O solitário trajeto percorre por um caminho construído tão somente pelas próprias pegadas já traçadas pelos cascos dessa eremita, a circularidade da rotina ordinária se remonta mesmo na peregrinação. O aspecto cíclico dessa odisseia em busca de sentido e significado para além do ócio das efemeridades se remonta enquanto possibilidade de ressignificação dos caminhos percorridos, é entre o flanar desatento e a fluidez dos devaneios que percorremos o íntimo dessas questões cujas reflexões promovem a identificação instantânea.



Trecho do filme Animal Político

Perpassando outra esfera, nos deparamos com A pequena caucasiana, uma jovem mulher humana, herdeira da fortuna decadente dos engenhos de cana-de-açúcar, essa personagem encontra refúgio ao longe das ilhas de calor presentes nos grandes centros urbanos, disposta em sua própria ilha de solipsismo, rodeada somente por água salgada. Cerceada pelas estruturas de seus castelos imaginários e as ruínas reais de um sistema decadente de manutenção do lucro proveniente dos espólios do escravagismo, essa emblemática personagem carrega consigo a convenção pela ausência das subjetividades dos sujeitos, expressa mediante seu encontro com as normas objetivas da ABNT, redutoras da experiência do indivíduo ao que pode ser classificado em suas diretrizes.


Entre similaridades e dessemelhanças prostradas por intermédio dessas misteriosas personagens que se desvelam em confluência com seus isolamentos, se cria uma lacuna, seriam estas antagônicas ou complementares? As provocações trazidas pelo filme contrastam e aproximam suas distinções, deixando ao público o exercício do senso crítico para diferenciar tais criaturas. As incertezas compartilhadas entre quadrúpedes e bípedes são catalisadas por uma estrutura narrativa ambivalente, cujo caráter aproxima e repele esses mamíferos e suas particularidades expressas entre os coeficientes racionais e instintivos do pensar.
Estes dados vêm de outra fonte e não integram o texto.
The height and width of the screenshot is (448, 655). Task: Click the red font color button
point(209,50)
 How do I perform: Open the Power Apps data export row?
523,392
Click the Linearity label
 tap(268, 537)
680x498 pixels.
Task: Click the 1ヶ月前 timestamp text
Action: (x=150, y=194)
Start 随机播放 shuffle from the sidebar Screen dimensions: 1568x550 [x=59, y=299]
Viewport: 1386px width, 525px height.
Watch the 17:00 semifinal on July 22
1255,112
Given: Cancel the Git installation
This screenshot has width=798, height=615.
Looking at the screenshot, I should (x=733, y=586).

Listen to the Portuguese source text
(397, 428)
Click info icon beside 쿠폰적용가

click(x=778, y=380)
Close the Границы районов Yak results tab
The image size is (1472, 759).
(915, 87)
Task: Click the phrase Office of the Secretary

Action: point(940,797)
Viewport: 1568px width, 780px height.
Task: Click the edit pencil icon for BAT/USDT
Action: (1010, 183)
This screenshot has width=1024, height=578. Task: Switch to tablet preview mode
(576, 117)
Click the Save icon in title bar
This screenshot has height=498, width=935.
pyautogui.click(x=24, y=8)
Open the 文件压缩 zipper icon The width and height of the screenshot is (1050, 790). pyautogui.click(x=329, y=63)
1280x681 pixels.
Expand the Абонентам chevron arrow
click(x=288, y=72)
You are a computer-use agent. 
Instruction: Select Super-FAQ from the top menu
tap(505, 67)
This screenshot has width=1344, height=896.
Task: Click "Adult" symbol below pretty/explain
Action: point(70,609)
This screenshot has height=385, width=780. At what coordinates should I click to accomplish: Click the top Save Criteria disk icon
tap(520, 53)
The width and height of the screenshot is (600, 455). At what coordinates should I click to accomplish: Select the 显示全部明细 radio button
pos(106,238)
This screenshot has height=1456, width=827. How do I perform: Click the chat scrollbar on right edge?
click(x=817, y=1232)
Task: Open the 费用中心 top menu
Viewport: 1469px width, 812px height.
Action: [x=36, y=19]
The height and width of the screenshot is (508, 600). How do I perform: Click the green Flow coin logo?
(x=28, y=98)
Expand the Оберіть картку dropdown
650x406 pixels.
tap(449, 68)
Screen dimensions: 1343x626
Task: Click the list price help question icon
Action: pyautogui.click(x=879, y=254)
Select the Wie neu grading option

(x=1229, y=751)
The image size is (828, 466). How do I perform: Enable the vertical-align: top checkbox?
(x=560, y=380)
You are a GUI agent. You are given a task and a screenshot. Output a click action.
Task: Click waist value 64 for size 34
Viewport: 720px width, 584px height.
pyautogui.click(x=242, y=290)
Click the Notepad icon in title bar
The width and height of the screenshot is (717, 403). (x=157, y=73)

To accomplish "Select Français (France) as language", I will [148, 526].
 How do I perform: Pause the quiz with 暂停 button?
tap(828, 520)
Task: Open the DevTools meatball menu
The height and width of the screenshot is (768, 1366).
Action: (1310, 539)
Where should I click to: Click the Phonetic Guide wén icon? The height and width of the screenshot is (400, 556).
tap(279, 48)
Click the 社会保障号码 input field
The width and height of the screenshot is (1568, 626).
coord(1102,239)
Ao final da jornada de nossa protagonista, é possível observar o flerte com as teorias evolucionistas, expresso mediante a figura do monolito transportado da obra de Stanley Kubrick, ressignificado enquanto objeto de contemplação, e não um essencial potencializador de mudança. Esse artefato externo se demarca no espaço que atravessa a formação identitária de nossa personagem, tendo em vista que a transformação imanente ao percurso da vaca integra um processo de emanação de suas possibilidades internas, advinda das capacidades do ego e de seu contexto. A exteriorização de suas particularidades fundamentais se manifesta através dos gestos de contentamento com a realidade objetiva, em um movimento de acolhimento de suas necessidades mais humanas e mundanas, nossa personagem trafega com duas pernas o caminho trilhado de volta à sociedade.


Trecho do filme Animal Político

A ficção de Animal Político versa diretamente com a ampla gama de sentimentos provenientes dos dias inescapáveis, expressos entre datas: as memoráveis, nos quais a iconoclasta se apresenta impensável, ou no denso cotidiano e sua repetição incessante. Na data que escrevo, nos aproximamos de uma efeméride: a lenta marcha ao segundo turno de uma eleição presidencial capaz de reconfigurar as noções penetrantes do cerne das angústias da população. Cercados pelo fluxo indomável das notícias catalisadoras da biografia da nossa barbárie, e o ecoar do berrante que direciona o gado, tal qual as trombetas anunciadoras do apocalipse. é necessário manter a firmeza dos passos constantes que nos encaminharam, outrora, às épocas de vacas gordas. Na condição de animais políticos, devemos rumar contra os avanços dos sujeitos cujos objetivos prezam pelo abate de nossas pluralidades.